SOLVED

HELP! How do I automate data cleaning from a continually updating source

Copper Contributor

I am working on a sales project that involves many products and several different categories. I have been asked to deliver top line summaries and insights, as well as allowing other staff to check specific week by week product performance.

The data we are receiving from a third party source is mostly sound but has some errors (a few accidental competitor products being included in the list of products sold, some products have 'null' assigned as a category, etc). This means our numbers are slightly off and some products are not being included in overall sales as they are in a 'null' category.

I am able to clean the data manually to assign categories and delete outliers, however, the data is received through an OLAP server feed on a daily basis (I can download and clean it manually day after day but the man hours required for this is not feasible given the sheer volume of different products and time it would take to format and sift through for errors).

I want to be able to correct the errors so that when I refresh and new data is received, the corrections automatically take place. I.e. products with predefined competitor names are automatically deleted/categories are assigned to products dependent on the product name (i.e. if product name include Dairy Whip - change category from 'null' to 'Ice Cream'.

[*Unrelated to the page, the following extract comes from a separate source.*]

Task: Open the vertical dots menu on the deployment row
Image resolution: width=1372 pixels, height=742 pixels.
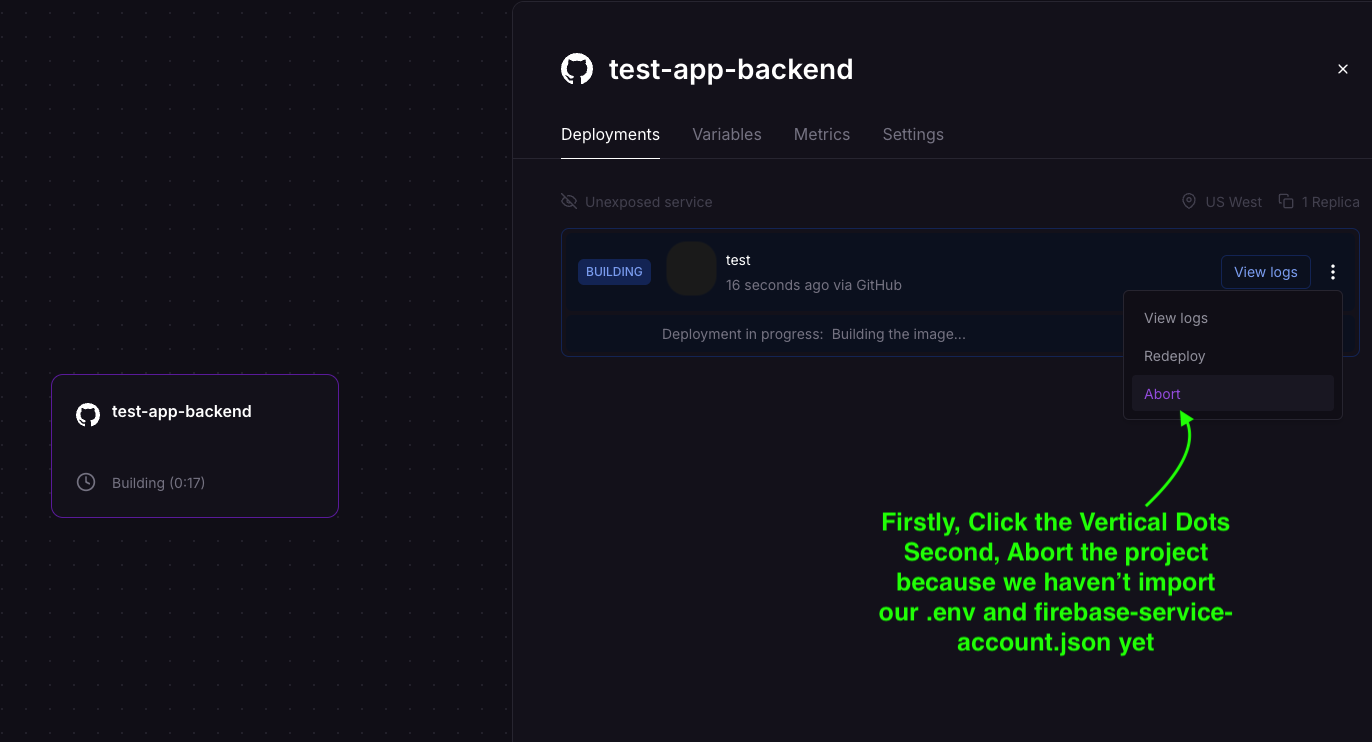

I am fairly new to Excel, but I simply can't find a solution to make this possible and was hoping others might be able to share some advice on how to automate the cleaning of constantly refreshed OLAP data. 

Asking the third party to change the source data is not a possibility.

Thank you in advance!

13 Replies

Hi @Lauren_Michelle 

 

Get & Transform aka Power Query could be what you're looking for. The key question is: can we connect Excel to your data source?

You said: the data is received through an OLAP server feed on a daily basis (I can download... 

Q: Where are the data actually stored (i.e. a SQL Database) so you can dowload them?

 

Thank you for your quick reply! I have been advised to connect to the data via a Power BI database within my organisation using a Pivot Table. The team who manage the database get it from the 3rd party source and do a basic clean of it before uploading it to the database. I also have the ability to download the raw data as a csv file from the third party source, however the data isn't in great shape and the data team clean it before uploading it to their Power BI database. They just don't have the product knowledge or time to go to the level of correcting the issues I have mentioned.

Unfortunately, I am unable to locate or connect to the database via Power Query, and I believe this is a common issue. I have considered work arounds such a loading the data into a Pivot Table as advised by the data team, and then using Power Query to transform the data to tabular form and edit it.

I am fairly new to Excel, so want to make sure I don't end up with long complex data chains if there is a more simple solution.

@Lauren_Michelle 

If your data source is actually a PowerBI Dataset not sure I can help as I have a limited understanding (mainly due to the fact that I don't have access to something like that) of what it is and how it can be used within Excel. So, instead of saying something wrong I prefer to stop there

 

However, reading this page I'm under the impression your Data Team could provide you something easier to consume (i.e. an Excel workbook with Table(s)) with Get & Transform than a PivotTable

 

Despite its name a PivoTable isn't a Table. Connecting Power Query to the worksheet containing a  PivotTable is doable but I would take this approach as the (almost) last option. If your Data Team can provide you an Excel workbook with Table(s) or a CSV file that would be better

@Lauren_Michelle 

As variant you may ask them based on dataset to create report with visual which have raw information you need. Having access to such report you may export underlying data into csv or Excel file. Report could be in workspace or in Power BI app.

If to create paginated report it could be exported automatically with Power Automate.

But all of that requires additional work from your IT.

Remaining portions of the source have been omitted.